- **Items from a data source**:
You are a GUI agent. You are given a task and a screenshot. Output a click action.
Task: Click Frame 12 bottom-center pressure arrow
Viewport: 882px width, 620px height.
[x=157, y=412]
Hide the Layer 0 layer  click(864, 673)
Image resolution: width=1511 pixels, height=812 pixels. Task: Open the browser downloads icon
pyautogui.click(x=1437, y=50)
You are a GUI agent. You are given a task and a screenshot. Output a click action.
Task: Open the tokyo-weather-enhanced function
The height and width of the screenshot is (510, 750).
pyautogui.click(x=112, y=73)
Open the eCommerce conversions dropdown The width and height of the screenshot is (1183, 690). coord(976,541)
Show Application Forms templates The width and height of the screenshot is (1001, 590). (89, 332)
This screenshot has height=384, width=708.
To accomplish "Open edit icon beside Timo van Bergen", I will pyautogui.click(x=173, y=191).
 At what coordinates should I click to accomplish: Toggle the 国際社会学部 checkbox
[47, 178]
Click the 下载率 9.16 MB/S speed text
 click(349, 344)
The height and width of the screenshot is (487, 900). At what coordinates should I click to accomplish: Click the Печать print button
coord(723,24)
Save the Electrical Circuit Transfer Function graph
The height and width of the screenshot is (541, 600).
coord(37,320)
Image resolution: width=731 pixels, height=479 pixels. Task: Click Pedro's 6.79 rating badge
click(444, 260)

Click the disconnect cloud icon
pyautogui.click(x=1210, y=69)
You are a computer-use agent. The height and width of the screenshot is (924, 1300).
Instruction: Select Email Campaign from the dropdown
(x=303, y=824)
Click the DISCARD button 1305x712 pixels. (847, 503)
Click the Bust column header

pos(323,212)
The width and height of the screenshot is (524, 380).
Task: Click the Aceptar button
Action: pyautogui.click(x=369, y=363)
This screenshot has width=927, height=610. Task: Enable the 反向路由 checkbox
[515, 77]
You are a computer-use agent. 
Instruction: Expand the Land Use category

- **WORK TO BE COMPLETED**: Which lines of the records above contain the word "icon", with case taken into account? Copy each of those lines.

- **WRITTEN ANSWER**:
Image resolution: width=1511 pixels, height=812 pixels. Task: Open the browser downloads icon
To accomplish "Open edit icon beside Timo van Bergen", I will pyautogui.click(x=173, y=191).
Click the disconnect cloud icon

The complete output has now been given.